Russian Federation Senator from the Republic of Adygea
- In office 28 January 2004 – 10 September 2017
- Preceded by: Andrey Vorobyov
- Succeeded by: Oleg Seleznyov

Personal details
- Born: 3 February 1961 Russian SFSR, Soviet Union
- Died: 23 June 2021 (aged 60)
- Party: United Russia
- Alma mater: Leningrad State University (1984)

= Vyacheslav Shverikas =

Russian politician (1961–2021)

Vyacheslav Nikolayevich Shverikas (Вячеслав Николаевич Шверикас, 3 February 1961 – 23 June 2021) was a Russian politician. He served as member of the Federation Council of the Federal Assembly as the representative of Adygea.

Shverikas graduated from Leningrad State University with a speciality in economics, and went on to work with the Saint Petersburg City Administration, before moving to the central governmental organs, holding positions in the Presidential Administration of Russia, and the Ministry of Finance. In 2004 he was appointed the representative of the Republic of Adygea's executive body to the Federation Council. He held the post through two convocations of the council, between 2004 and 2017. He sat on several of the council's committees during his tenure, including those on financial markets and currency circulation, on information policy, and on economic policy. He stepped down in 2017, and died in 2021.

==Career==
===Early politics===
Shverikas was born on 3 February 1961. He graduated from the Faculty of Economics of Leningrad State University in 1984 as an economist, and teacher of political economy. After graduating, he worked in production, and then with the Saint Petersburg City Administration.

Shverikas then became head of the general department of the Main Control Directorate of the Presidential Administration of Russia, working in the central government apparatus, as well as in the Ministry of Finance. At the time of his election as a senator he was the head of the Department of Management of Affairs and Personnel of the Ministry of Finance. Prior to his appointment to the Federation Council, he was a deputy of the third convocation of Council of People's Deputies of Adygea for Maykopsky District. In 2003 he was awarded the Medal "In Commemoration of the 300th Anniversary of Saint Petersburg".

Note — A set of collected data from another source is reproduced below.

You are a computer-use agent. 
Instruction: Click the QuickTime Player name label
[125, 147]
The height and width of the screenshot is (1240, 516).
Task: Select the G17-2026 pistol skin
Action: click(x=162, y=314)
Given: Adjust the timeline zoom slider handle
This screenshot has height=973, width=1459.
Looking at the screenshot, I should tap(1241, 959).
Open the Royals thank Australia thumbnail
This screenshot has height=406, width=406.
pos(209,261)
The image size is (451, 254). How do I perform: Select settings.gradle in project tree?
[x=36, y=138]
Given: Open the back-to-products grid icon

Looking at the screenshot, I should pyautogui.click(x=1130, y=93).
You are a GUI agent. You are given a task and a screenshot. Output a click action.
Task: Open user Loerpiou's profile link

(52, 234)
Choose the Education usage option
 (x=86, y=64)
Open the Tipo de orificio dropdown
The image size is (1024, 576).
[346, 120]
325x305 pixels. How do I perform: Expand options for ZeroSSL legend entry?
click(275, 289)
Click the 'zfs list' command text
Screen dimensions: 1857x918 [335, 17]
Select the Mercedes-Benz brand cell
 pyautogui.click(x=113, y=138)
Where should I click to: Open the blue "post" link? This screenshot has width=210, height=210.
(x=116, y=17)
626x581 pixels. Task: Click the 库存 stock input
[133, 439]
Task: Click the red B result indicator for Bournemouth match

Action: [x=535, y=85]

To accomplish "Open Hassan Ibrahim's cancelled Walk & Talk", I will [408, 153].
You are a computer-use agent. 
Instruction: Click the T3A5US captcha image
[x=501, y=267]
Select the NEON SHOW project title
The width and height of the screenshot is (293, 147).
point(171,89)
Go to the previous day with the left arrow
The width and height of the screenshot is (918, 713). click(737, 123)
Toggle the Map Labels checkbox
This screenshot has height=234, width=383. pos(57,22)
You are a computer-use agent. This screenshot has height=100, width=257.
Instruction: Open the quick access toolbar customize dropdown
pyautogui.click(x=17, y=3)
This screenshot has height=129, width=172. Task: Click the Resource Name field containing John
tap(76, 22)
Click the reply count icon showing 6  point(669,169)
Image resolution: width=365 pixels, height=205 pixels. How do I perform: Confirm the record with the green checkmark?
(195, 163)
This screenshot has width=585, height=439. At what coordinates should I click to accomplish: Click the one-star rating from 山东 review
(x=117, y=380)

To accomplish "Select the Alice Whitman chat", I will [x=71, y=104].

===Member of the Federation Council===
In January 2004 Shverikas was appointed the representative from the Republic of Adygea's executive body to the Federation Council. His term lasted until March 2012. He became member of the council's committees on Financial Markets and Currency Circulation from March 2004 to October 2009, on Information Policy from March 2004 to November 2011, on control over the provision of activities of the Federation Council from April 2004 to April 2008, on International Affairs from November 2011 to March 2012, and on the Commonwealth of Independent States from October 2009 to November 2011. He was confirmed for the second time on 6 April 2012, with his term due to expire in September 2017.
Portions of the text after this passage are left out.